China: Adopted CAC Regulations on Promoting and Regulating Cross-Border Data Flows

On 22 March 2024, the Cyberspace Administration of China (CAC) adopted Regulations on Promoting and Regulating Cross-Border Data Flows, outlining the mechanisms that have to be used for the transfer of data to other jurisdictions. Under the adopted regulations, the entities are required to disclose if they store imported data. The regulations specify that entities don't have to apply data export security assessments to transfer data if relevant departments have not notified them, the important data was made public, the data was collected through activities such as international trade, cross-border transportation, and do not contain personal information or important data, or if the data is transferred to China only for processing purposes.

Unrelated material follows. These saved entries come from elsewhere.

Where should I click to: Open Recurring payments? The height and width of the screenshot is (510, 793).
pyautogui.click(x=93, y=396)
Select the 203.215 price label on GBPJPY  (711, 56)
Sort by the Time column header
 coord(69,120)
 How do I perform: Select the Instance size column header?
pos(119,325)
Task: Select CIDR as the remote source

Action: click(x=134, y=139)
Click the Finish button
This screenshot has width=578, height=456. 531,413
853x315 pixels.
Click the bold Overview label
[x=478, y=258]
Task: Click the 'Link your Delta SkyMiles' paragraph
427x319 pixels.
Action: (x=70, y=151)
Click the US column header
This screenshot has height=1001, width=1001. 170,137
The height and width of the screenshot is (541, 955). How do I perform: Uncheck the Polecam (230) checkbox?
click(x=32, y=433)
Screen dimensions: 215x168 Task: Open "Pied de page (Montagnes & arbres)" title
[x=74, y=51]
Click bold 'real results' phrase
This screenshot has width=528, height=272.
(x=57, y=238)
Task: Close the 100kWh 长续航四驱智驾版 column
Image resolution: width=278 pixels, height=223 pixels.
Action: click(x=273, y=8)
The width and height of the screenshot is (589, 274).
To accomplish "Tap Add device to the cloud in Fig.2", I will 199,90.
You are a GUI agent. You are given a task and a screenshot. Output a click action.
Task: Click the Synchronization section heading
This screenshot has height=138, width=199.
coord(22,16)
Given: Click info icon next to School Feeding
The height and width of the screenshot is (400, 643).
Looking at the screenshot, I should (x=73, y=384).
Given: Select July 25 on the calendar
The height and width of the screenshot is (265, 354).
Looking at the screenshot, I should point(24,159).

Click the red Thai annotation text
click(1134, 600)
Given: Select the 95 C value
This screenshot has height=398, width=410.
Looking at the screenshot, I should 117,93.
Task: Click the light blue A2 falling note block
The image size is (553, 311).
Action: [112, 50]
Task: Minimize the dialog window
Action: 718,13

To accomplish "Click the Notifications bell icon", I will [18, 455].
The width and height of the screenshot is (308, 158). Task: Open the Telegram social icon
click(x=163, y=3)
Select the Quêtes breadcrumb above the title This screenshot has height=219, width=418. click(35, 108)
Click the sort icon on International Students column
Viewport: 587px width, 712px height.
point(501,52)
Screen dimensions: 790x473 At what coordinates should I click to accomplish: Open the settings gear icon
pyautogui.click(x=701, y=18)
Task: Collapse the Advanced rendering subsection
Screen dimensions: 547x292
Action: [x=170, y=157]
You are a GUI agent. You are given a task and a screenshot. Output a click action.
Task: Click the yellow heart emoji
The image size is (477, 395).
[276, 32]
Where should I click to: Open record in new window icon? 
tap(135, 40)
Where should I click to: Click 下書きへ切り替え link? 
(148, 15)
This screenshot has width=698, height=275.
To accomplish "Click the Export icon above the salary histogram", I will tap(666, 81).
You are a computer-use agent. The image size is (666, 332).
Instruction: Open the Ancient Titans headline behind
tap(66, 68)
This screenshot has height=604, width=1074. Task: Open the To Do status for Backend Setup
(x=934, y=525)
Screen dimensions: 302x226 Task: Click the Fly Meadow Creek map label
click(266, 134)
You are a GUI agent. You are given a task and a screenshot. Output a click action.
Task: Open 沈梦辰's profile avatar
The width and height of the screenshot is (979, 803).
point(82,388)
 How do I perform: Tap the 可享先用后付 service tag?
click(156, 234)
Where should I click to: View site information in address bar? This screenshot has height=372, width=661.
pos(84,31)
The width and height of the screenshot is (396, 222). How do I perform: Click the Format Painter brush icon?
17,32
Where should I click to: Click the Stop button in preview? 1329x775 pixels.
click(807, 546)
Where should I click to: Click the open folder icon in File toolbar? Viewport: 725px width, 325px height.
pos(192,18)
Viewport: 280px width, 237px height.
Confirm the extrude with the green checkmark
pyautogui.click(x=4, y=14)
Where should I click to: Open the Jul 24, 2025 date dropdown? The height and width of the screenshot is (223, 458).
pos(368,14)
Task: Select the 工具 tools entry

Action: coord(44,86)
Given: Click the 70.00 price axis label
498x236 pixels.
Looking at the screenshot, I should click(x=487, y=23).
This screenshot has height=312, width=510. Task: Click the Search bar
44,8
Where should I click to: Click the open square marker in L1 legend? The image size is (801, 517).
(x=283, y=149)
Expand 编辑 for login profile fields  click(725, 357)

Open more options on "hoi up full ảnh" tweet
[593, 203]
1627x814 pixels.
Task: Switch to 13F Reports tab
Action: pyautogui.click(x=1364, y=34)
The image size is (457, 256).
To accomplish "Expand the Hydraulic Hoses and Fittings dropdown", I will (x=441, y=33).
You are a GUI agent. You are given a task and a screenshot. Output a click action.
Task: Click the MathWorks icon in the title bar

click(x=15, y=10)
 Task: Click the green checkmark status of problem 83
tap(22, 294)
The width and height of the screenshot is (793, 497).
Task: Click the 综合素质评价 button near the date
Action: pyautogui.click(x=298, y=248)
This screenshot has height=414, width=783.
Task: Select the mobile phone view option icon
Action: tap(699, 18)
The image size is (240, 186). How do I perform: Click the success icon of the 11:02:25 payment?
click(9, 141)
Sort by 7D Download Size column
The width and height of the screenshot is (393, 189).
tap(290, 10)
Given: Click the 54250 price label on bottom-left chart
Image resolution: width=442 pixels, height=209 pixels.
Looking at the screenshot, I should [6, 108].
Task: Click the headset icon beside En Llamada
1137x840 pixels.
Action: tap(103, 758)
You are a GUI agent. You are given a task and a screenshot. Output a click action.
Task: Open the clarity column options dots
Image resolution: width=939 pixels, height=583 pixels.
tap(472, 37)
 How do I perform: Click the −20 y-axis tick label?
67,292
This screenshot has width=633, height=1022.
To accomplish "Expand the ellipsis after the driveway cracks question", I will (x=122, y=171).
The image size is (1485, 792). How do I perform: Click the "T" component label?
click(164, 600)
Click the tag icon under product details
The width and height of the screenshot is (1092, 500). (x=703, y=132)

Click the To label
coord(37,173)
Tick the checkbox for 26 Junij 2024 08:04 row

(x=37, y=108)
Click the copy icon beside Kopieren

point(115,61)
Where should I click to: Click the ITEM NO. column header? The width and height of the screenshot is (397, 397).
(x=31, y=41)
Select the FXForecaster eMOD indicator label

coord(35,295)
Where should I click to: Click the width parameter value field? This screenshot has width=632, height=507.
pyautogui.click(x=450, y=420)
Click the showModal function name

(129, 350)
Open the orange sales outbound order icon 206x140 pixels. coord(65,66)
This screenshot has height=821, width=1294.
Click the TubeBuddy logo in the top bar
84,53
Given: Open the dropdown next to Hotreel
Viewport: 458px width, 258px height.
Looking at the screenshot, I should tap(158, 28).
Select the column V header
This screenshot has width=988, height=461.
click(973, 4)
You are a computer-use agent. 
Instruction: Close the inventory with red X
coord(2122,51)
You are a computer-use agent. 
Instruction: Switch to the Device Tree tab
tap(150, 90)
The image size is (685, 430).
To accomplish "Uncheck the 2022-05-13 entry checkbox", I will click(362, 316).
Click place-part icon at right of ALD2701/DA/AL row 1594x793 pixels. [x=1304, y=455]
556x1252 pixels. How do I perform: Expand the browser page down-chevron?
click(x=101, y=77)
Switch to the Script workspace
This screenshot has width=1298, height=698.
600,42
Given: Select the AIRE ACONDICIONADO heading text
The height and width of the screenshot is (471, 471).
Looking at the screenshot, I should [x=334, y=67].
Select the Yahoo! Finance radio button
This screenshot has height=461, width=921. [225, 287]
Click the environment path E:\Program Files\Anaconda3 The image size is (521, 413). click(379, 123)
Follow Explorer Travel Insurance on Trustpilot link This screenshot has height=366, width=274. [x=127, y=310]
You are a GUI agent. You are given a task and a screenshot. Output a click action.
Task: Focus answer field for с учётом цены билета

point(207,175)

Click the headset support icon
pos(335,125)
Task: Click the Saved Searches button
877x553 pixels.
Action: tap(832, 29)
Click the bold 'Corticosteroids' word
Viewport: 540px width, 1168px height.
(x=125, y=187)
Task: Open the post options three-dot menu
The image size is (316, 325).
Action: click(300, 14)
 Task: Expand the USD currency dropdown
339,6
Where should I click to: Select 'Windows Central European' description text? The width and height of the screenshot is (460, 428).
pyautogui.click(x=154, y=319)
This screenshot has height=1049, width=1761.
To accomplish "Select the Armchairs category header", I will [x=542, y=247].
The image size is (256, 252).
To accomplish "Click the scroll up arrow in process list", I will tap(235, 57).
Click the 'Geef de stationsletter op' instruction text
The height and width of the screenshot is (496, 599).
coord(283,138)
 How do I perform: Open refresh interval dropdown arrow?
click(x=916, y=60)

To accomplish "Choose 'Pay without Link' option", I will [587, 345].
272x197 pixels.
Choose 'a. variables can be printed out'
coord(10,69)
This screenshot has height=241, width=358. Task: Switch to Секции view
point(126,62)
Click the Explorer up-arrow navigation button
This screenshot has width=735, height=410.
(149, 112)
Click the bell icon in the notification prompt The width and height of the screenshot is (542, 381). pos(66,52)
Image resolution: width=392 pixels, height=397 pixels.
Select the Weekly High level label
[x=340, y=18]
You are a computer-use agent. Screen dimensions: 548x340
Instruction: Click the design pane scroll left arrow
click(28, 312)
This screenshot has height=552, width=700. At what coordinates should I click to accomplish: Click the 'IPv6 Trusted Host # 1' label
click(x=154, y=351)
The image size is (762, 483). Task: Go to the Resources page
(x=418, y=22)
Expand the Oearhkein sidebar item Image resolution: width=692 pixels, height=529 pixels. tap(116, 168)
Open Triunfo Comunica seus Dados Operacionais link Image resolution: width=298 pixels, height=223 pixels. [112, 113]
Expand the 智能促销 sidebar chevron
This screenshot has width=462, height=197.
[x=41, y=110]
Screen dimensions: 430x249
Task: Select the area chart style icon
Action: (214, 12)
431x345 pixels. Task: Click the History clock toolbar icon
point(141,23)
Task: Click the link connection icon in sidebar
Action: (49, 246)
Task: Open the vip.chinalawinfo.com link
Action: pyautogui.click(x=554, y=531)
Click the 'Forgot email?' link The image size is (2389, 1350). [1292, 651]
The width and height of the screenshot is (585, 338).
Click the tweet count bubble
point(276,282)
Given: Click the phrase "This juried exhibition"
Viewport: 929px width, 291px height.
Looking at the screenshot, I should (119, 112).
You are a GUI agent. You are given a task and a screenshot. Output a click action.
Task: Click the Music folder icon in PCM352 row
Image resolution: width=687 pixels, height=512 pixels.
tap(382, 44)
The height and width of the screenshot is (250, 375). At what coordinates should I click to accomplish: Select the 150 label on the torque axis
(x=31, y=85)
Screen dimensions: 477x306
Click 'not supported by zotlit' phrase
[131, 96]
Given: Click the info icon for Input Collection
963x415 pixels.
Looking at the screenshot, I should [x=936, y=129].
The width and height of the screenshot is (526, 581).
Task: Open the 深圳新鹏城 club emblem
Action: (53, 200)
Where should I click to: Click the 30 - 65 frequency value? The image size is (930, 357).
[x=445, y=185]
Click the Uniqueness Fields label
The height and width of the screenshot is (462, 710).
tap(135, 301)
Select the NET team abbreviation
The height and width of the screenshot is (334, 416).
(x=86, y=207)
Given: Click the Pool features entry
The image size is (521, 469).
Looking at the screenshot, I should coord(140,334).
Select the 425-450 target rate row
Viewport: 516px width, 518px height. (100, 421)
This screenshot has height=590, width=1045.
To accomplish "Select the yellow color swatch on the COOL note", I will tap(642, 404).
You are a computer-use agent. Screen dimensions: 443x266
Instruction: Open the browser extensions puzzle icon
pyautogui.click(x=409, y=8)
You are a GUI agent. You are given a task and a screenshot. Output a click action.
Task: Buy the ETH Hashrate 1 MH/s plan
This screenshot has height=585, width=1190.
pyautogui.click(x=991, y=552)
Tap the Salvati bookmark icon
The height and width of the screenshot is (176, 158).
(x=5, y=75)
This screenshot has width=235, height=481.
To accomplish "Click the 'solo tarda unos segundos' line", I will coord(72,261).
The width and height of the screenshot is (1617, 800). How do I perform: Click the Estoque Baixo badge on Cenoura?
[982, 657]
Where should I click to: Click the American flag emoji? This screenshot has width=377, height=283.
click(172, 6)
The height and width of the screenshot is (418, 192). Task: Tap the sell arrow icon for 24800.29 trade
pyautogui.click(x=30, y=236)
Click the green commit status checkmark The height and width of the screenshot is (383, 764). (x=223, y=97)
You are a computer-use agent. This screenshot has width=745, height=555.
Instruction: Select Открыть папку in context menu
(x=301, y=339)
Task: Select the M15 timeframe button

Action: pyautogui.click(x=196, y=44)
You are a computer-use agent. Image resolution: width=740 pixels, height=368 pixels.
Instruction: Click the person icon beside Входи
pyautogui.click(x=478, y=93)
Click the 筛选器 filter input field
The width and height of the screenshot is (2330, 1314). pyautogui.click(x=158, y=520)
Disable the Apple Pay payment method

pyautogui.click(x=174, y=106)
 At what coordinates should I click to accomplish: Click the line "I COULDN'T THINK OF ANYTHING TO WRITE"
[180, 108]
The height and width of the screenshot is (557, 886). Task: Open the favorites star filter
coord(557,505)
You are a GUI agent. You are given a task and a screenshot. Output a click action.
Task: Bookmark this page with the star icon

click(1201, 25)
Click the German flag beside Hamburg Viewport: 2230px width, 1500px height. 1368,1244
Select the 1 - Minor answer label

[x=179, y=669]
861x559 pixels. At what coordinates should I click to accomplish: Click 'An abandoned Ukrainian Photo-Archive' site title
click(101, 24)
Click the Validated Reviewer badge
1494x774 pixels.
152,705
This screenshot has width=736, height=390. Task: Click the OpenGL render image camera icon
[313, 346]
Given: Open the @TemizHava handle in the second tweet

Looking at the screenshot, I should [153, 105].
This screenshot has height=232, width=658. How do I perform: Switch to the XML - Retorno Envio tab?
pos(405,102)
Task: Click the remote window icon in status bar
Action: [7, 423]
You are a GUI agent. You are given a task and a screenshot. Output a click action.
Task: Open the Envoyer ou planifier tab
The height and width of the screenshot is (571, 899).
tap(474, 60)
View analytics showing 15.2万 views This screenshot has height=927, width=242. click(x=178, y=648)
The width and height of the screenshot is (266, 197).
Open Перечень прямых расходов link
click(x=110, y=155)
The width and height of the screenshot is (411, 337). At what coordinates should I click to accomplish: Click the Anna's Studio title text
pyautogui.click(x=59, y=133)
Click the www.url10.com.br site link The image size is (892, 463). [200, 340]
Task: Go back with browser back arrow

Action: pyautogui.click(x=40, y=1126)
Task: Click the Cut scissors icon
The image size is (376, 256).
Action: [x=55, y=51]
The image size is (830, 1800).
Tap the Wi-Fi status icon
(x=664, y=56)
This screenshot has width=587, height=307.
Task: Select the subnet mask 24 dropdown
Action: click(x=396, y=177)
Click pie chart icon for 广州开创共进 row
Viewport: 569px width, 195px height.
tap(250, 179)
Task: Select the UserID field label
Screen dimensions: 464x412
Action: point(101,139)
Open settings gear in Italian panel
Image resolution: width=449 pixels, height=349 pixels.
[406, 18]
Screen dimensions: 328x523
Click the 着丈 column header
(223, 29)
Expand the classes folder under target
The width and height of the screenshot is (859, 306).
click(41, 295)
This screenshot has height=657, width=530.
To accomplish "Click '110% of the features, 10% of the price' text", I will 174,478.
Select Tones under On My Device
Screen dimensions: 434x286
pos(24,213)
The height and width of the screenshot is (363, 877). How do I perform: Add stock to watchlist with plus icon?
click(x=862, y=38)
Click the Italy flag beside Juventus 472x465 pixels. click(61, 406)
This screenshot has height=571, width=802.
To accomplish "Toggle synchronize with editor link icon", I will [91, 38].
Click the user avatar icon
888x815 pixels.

Furthermore, entities are transferring data for the purposes of performing a contract, human resources management, or emergencies or are sending personal information of less than 100'000 individuals and do not include important data or sensitive personal information are exempted from applying for a data export security assessment, entering into a standard contract for the export of personal information, and passing personal information protection certification. The entities transferring important data overseas or providing personal information of more than 1 million people will have to apply for data export security assessment and obtain approval. Finally, the entities will be able to enter into a standard contract or pass certification for personal information transfer abroad if they are transferring data to more than 100’000 people but less than 1 million people, excluding sensitive personal information, since 1 January of that year. The regulations entered into force on the day of adoption.